> Extrait à lire
□ □ □ □
Il ajoute : « Toute la socialisation des villages est organisée autour d’elles. La population suit par conséquent leurs consignes lorsqu’il s’agit de voter. » Le parti présidentiel, le Rassemblement démocratique du peuple camerounais (RDPC), assure de cette manière son hégémonie et préserve le statu quo.
Une « purge politique »
Si la corruption se révèle outil d’influence et de contrôle, la lutte contre ce phénomène l’est aussi devenue en partie. Des victimes d’« Épervier », dénonçant des violations de procédure et des dossiers mal ficelés, accusent d’autres barons du régime de se servir de cette opération pour faire le vide autour d’eux et se mettre en bonne position en prévision du jour où Paul Biya, 88 ans, quittera la présidence.
L’ancien ministre de la santé Urbain Olanguena Awono, en prison depuis 2008 et condamné à 10 et 20 ans de prison dans deux procès, a ainsi affirmé qu’« Épervier » servait à « salir la réputation de certaines personnalités qu’on voudrait éliminer du jeu politique ».
« On assiste à une lutte entre prétendants à la succession. Chacun d’eux se dit que celui qui a un peu trop d’argent sera peut-être mieux placé que lui et cherche alors à l’écarter. Ils se mangent entre eux », disait en 2011 un avocat de l’ancien ministre de l’économie et des finances Polycarpe Abah Abah, arrêté en 2008 et condamné à 25 ans de prison.
L’opération « Épervier » est ainsi régulièrement qualifiée d’opération à « tête chercheuse » ou d’instrument de « purge politique ».
Mais la lutte ne se joue pas uniquement entre prétendants au fauteuil présidentiel. Certains des ministres condamnés ont manifestement déplu au président Biya lui-même. Parmi eux, l’ancien ministre de l’intérieur et ancien secrétaire général à la présidence, Marafa Hamidou Yaya, qui avait en 2011 des ambitions présidentielles – discrètement encouragées par le président français Nicolas Sarkozy. Il a été condamné en 2012 à 25 ans de prison.
Des fortunes à récupérer
Déjà, en 1997, Titus Edzoa, ancien secrétaire général à la présidence, avait été arrêté et condamné lourdement pour « détournement de fonds publics ». Tombé en disgrâce, il venait d’annoncer sa candidature à la présidentielle.
□ □ □ □
> Données brutes
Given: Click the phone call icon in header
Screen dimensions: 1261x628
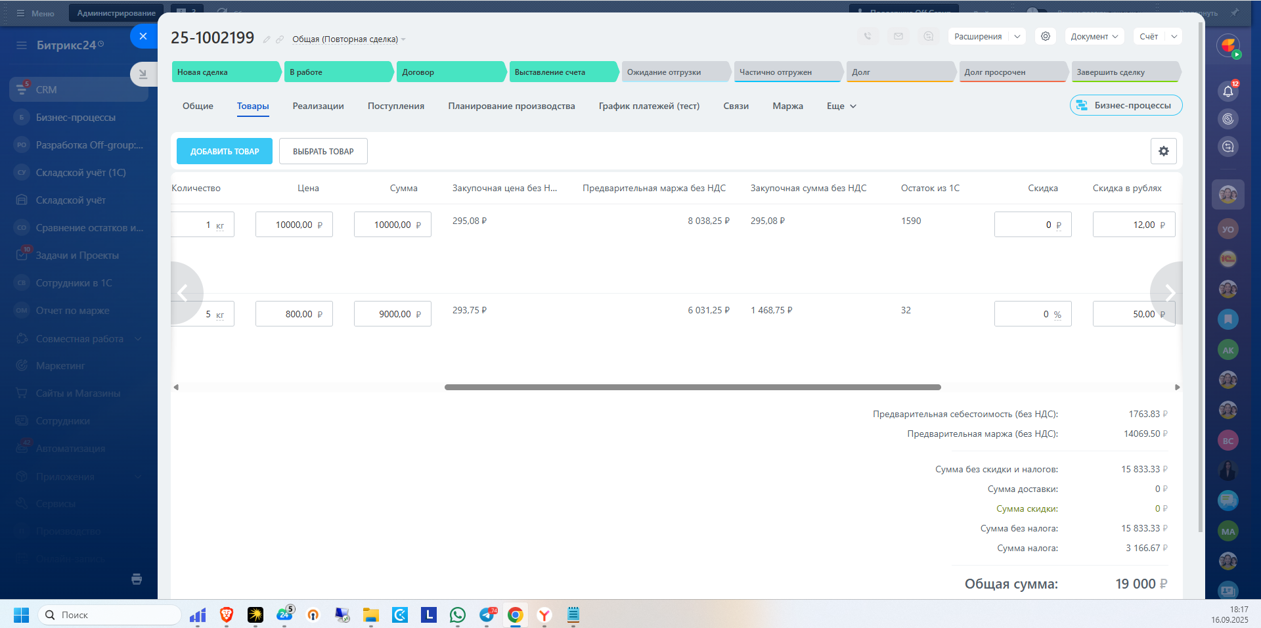Looking at the screenshot, I should coord(868,37).
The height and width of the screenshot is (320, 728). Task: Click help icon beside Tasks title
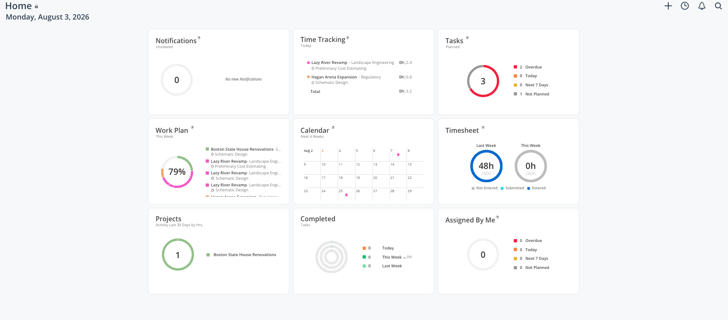click(467, 38)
□ □ □ □
> Questions
1. D'après l'extrait sur l'opération « Épervier », à quelle peine Marafa Hamidou Yaya a-t-il été condamné en 2012 ?
2. Poursuivez l'extrait sur l'opération « Épervier » après sa dernière phrase.

> Corrigés
1. À 25 ans de prison.

2.
Malgré les forts soupçons d’instrumentalisation politique, peu de Camerounais se soucient du sort de ceux que l’on appelle parfois les « prisonniers du président ». D’abord parce qu’ils considèrent que la plupart de ces notables ont participé à la perpétuation du pouvoir de Paul Biya et ensuite parce qu’ils savent que le système pousse à la faute et que les abus dans la gestion des deniers publics sont devenus la norme.
Il faut dire aussi que ces détenus de haut rang ont des conditions carcérales améliorées : dans la prison centrale de Kondengui, ils sont logés dans un quartier spécial, dit « VIP ». Quelques-uns d’entre eux sont néanmoins incarcérés au secrétariat d’État à la défense, à Yaoundé, sous haute surveillance.
Visiblement, les autorités ne veulent pas que tous les « Tigres » (dont plusieurs ont aussi fait des affaires avec des multinationales, comme nous le verrons dans le troisième épisode de notre série) soient détenus dans un même lieu, estimant que certains d’entre eux sont toujours puissants et potentiellement dangereux. Car s’ils ont été condamnés, leur fortune mal acquise n’a pas été récupérée et les attend quelque part, pensent-elles.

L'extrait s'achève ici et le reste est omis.